They don't hold a grudge. They just remember to hate for a long time. :-D :wink:


----------



## Lee H Sternberg (Jan 27, 2008)

I liked that post too. I know this dog. I don't believe she is threatened that the Lab is going to challenge her pack position. I think she is pissed off and wants to settle up.


----------



## Lee H Sternberg (Jan 27, 2008)

This is the second day since the "event". As soon as my Dutchie enters the house she looks for the passive Lab and heads straight in that direction. It is obvious to me she wants to fight.

A couple of times I intentionally allowed her to get close to the Lab to see the reaction. When she got within 3 feet she hacked and started to growl before I diffused the situation.

I will play the game for a few more days and then out comes the old ecollar.


----------



## Tim Lynam (Jun 12, 2009)

Heck Lee,

Every post you've ever mentioned her in indicates what a bitch she is. I noticed the lack of surprise in your post. LOL 

The old man seized the opportunity for a little payback. There's going to be hell to pay though! I hope he enjoyed it while he could...

Fun to watch the primal dynamics though, eh? Sorta makes ya feel alive.

Tim


----------



## Ben Thompson (May 2, 2009)

Females of all types hold grudges for eternity its a known fact. :---)


----------



## Lee H Sternberg (Jan 27, 2008)

Tim Lynam said:


> Heck Lee,
> 
> Every post you've ever mentioned her in indicates what a bitch she is. I noticed the lack of surprise in your post. LOL
> 
> ...


It is very interesting to witness even though it's a pain in the ass. I never thought she would have this type of reaction. 

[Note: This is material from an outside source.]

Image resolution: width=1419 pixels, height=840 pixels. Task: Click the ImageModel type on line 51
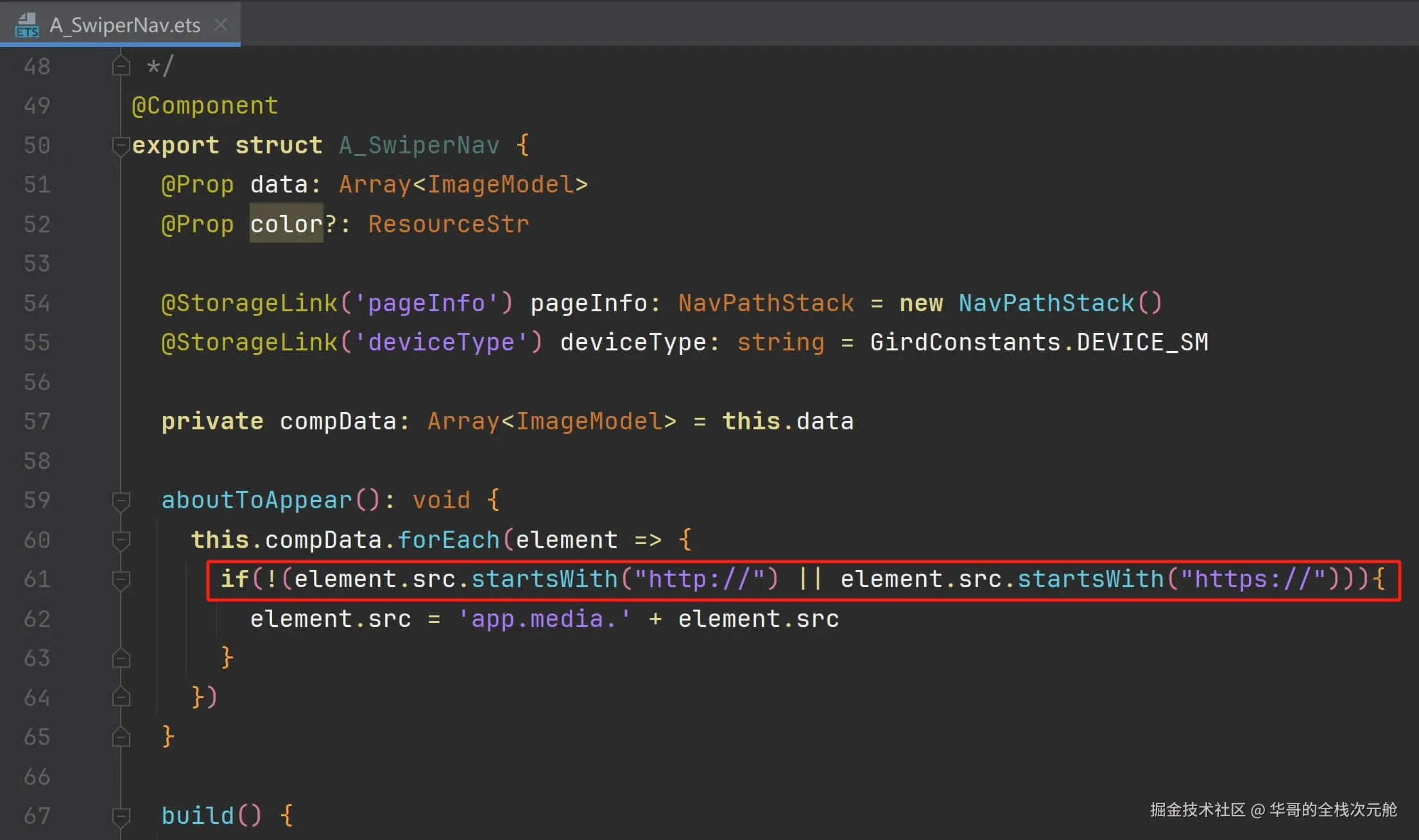[x=501, y=185]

There is zero challenging going on by this Lab. That's why the Lab stays outside the family circle whenever my dogs are around.

I don't believe my Dutchie has any fear of getting challenged for higher rank.


----------



## Lee H Sternberg (Jan 27, 2008)

Ben Thompson said:


> Females of all types hold grudges for eternity its a known fact. :---)

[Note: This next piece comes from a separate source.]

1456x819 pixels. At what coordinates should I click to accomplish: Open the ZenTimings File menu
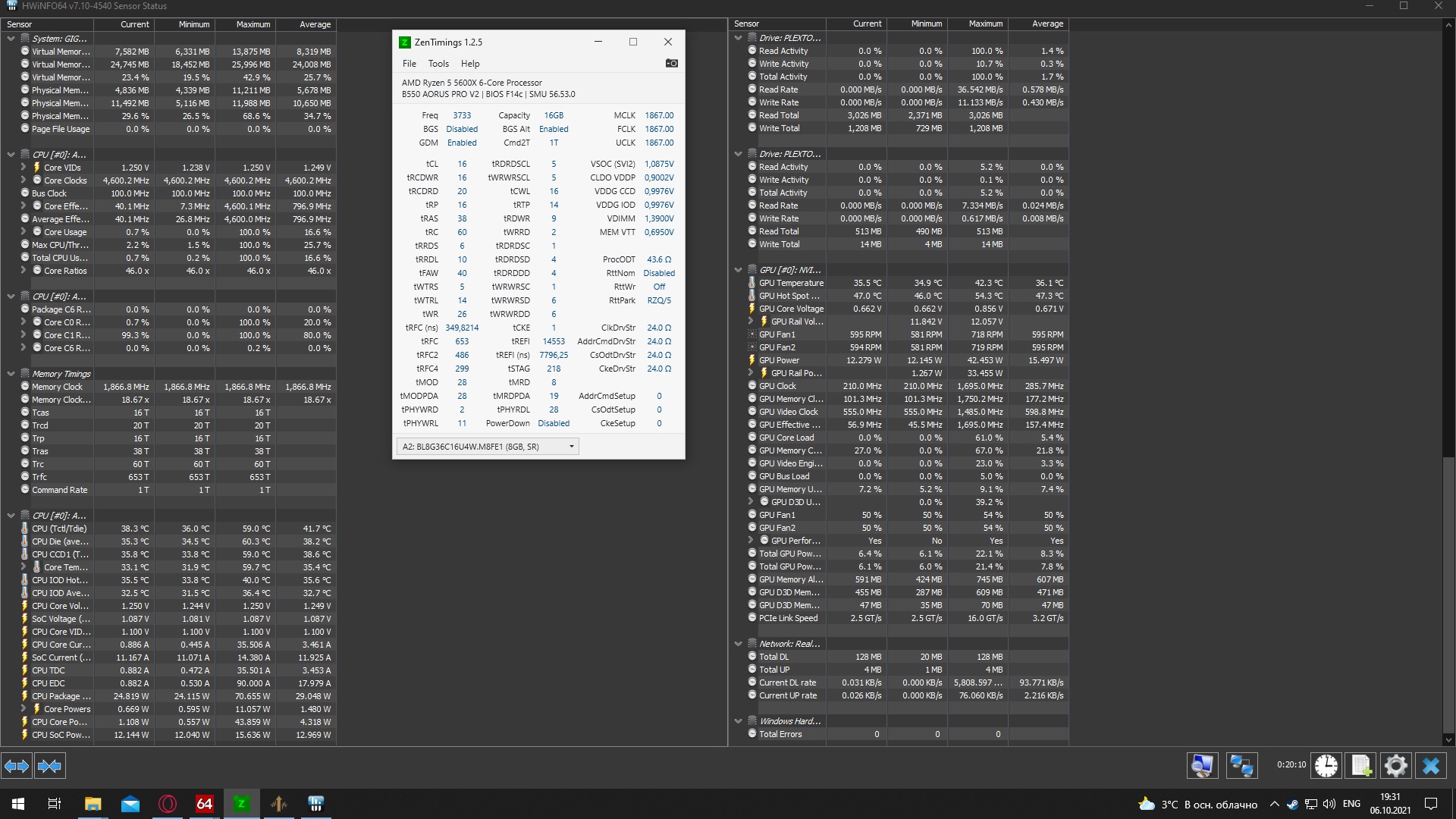tap(409, 64)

I never thought of that. Maybe she learned this from my wife.:smile:


----------



## Chris McDonald (May 29, 2008)

When I was younger a real wise man at the bar once told me not to trust any animal that bleeds once a month and doesn’t die. That the devil sent them


----------



## Tim Lynam (Jun 12, 2009)

I miss my ex-wife, but; my aim is getting better!


----------